→ SET TASK
Convert the lines below into a numbered list, omitting any blank lines and leaving the pictures out.

→ ENTRIES SUPPLIED
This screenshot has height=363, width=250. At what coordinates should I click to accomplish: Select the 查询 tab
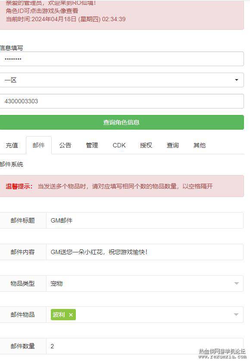(173, 145)
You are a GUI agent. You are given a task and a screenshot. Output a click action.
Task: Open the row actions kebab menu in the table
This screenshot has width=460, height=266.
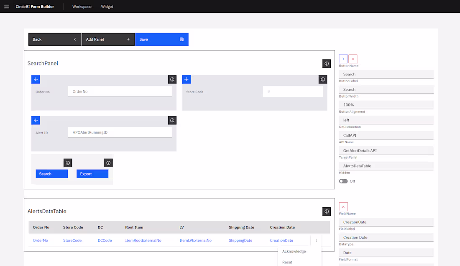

→ SOLVED EXERCISE
1. This screenshot has height=363, width=250. At what coordinates should I click to accomplish: Select the 查询 tab
2. (173, 145)
3. You are a GUI agent. You are given a task and a screenshot. Output a click action.
4. Task: Open the row actions kebab menu in the table
5. This screenshot has width=460, height=266.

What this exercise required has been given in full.